Next, we are told that each group is assigned to one of three continents: Asia, Europe or Africa. So now the order of the groups IS important as we can assign group #1 to Asia, #2 to Europe and #3 to Africa OR #1 to Europe, #2 to Asia and #3 to Africa ... Several different assignments are possible. So how many?
Let's consider division #1 (1. {AB}{CD}{EF}), in how many ways can we assign these groups to the given 3 countries?
Asia - Europe - Africa
{AB} - {CD} - {EF}
{AB} - {EF} - {CD}
{CD} - {AB} - {EF}
{CD} - {EF} - {AB}
{EF} - {AB} - {CD}
{EF} - {CD} - {AB}
Total 6 different assignments, basically the # of permutations of 3 distinct objects (3!): {AB}, {CD}, and {EF}.
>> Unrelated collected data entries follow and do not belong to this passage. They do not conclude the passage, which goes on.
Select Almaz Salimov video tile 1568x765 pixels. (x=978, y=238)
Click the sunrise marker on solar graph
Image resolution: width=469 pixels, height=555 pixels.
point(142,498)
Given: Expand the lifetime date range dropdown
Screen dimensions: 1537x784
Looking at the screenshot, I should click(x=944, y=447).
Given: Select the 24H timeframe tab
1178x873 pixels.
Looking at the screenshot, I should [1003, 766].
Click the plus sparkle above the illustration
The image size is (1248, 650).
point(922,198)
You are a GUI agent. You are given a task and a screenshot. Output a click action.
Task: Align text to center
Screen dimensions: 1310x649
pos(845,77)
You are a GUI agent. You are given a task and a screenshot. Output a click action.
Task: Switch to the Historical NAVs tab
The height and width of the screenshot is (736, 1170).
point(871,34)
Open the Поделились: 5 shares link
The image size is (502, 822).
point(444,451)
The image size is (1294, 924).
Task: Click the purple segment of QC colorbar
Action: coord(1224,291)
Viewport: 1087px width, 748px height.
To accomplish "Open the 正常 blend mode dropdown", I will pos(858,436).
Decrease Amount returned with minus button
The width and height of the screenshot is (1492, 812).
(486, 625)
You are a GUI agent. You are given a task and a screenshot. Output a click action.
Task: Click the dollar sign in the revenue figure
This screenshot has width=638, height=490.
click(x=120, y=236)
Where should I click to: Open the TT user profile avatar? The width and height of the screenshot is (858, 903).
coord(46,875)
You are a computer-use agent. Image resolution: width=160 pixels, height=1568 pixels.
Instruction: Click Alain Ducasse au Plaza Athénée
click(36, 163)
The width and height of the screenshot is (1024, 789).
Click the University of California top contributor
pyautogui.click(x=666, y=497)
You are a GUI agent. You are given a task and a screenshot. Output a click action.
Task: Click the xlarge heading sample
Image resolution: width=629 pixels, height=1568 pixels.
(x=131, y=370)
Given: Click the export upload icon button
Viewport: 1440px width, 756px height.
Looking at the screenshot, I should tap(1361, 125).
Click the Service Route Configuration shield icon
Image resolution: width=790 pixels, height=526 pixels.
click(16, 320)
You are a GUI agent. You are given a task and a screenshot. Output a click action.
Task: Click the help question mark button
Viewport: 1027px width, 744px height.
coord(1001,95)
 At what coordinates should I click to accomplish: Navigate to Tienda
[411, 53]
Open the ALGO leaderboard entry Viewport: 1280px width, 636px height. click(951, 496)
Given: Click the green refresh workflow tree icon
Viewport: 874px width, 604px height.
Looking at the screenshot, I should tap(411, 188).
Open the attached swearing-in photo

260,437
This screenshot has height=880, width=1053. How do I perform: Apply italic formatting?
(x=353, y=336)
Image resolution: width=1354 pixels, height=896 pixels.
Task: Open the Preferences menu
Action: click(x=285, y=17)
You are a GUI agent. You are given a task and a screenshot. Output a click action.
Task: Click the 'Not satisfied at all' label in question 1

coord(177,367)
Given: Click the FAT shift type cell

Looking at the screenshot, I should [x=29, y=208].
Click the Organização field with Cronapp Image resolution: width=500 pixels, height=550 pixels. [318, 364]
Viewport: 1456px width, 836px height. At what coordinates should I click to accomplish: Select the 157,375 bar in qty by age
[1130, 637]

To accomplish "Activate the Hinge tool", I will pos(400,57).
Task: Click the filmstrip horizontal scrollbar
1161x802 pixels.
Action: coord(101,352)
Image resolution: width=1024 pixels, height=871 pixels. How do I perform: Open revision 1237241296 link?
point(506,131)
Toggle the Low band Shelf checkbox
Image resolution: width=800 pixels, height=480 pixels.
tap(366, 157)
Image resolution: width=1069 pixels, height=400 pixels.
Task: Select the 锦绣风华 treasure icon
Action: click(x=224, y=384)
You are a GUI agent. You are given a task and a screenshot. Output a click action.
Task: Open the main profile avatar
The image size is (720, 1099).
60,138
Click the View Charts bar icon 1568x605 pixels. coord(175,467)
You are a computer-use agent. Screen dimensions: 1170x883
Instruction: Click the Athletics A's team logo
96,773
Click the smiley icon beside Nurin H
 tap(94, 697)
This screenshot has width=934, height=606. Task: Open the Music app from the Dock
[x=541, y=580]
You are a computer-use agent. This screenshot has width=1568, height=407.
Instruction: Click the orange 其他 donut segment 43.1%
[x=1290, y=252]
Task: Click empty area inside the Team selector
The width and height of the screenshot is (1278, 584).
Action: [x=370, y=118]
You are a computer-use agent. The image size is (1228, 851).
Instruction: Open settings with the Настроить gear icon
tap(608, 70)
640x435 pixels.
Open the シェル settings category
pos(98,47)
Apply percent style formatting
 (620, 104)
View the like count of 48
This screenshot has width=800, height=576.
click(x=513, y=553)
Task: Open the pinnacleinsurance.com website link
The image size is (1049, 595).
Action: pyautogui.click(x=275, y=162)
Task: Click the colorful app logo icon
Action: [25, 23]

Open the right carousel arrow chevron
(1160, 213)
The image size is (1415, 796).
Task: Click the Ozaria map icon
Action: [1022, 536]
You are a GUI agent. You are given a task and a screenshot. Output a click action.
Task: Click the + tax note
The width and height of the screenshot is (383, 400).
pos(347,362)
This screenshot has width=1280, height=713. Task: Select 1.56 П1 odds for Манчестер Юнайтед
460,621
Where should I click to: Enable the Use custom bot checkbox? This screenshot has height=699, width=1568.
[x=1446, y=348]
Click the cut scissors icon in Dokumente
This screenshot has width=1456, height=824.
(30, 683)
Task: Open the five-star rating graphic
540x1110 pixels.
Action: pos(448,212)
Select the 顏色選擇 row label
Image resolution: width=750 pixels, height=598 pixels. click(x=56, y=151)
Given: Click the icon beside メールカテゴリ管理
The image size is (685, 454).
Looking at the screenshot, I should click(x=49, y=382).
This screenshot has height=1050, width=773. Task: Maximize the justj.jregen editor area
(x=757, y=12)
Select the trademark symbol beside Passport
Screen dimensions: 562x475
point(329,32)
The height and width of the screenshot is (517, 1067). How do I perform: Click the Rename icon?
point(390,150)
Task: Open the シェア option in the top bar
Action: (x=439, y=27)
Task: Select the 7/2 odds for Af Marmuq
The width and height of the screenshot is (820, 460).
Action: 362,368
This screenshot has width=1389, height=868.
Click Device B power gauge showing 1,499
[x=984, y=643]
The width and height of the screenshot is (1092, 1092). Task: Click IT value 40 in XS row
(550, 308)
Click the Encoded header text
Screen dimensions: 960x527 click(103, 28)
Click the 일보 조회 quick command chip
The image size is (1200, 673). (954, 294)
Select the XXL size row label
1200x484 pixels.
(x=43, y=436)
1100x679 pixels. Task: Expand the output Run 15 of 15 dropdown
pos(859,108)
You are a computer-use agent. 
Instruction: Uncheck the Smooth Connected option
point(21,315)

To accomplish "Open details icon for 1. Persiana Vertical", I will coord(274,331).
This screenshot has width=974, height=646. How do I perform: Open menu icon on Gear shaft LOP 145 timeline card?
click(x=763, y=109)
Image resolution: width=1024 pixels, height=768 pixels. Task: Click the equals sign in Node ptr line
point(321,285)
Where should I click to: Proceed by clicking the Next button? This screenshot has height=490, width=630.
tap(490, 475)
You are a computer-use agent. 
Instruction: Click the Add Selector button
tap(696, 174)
3!=6 different assignments for one particular division, means that for 15 divisions there will be total of 3!*15=90 assignments possible.
So when the the order of the groups is not important we are dividing \(C^2_6*C^2_4*C^2_2\) by the factorial of the # of groups - 3! --> \(\frac{C^2_6*C^2_4*C^2_2}{3!}=15\);
But when the order of the groups is important (when we are assigning them to certain task) divisionj is not deeded: \(C^2_6*C^2_4*C^2_2=90\).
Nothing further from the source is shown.